According to the draft report, the task force focused its attention on the three hospitals in Central Maryland because closing a smaller facility -- for example, one on the Eastern Shore or in Western Maryland -- would result in the loss of mental health services in an already under-served area.

Springfield is the largest of the three under consideration, with an average daily inpatient population of 421 expected in fiscal 1995, Mr. Morgan said. Spring Grove would have 305 expected inpatients and Crownsville 244.

Springfield has 1,070 full- and part-time employees, Spring Grove 751, and Crownsville 659, said Tim Santini of the Mental Hygiene Administration. These are employees in the state merit system and don't include contractual employees, he said.

Marguerite Bridge, president of the state Alliance for the Mentally Ill, said her group supports the closing of one hospital if the money saved is channeled into community services for the mentally ill, such as housing, day programs and case management.

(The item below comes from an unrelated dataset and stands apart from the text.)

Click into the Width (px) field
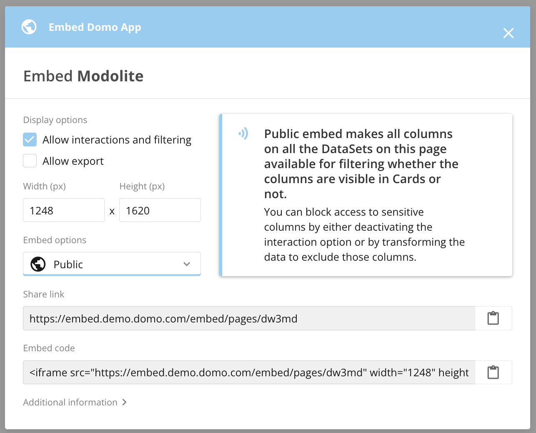The height and width of the screenshot is (433, 536). (x=64, y=210)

"The trend has been more and more toward deinstitutionalization to help people live as normally as possible in the community," she said. "You still have to maintain a certain number of hospital beds because a certain number [of patients] can never leave and people in crisis need to be stabilized."

The draft report says the task force supports closing a hospital only if certain conditions are met.

These include: the allocation of money for strong community mental health services and alternative hospital programs; providing employees of the closed hospital with career development and retraining, and assessing the economic impact of a hospital's closing on a community.

The report also says the county in which a hospital is closed must have a core service agency overseeing and coordinating mental health services to help patients make the transition to the community.

Core service agencies are endorsed and funded by the Mental Hygiene Administration and are part of an effort to decentralize decisions about local mental health services. Currently, 14 counties and Baltimore are served by such agencies.

The draft report also discusses what to do with the vacant buildings and grounds of a closed hospital.

It notes that the state Department of Corrections has expressed interest in moving some operations to Springfield and that the University of Maryland at Baltimore has often indicated interest in the Spring Grove property.

The report also points out that Springfield and Spring Grove have potential for residential, industrial and commercial development, whereas Crownsville has limited development potential because of surrounding wetlands.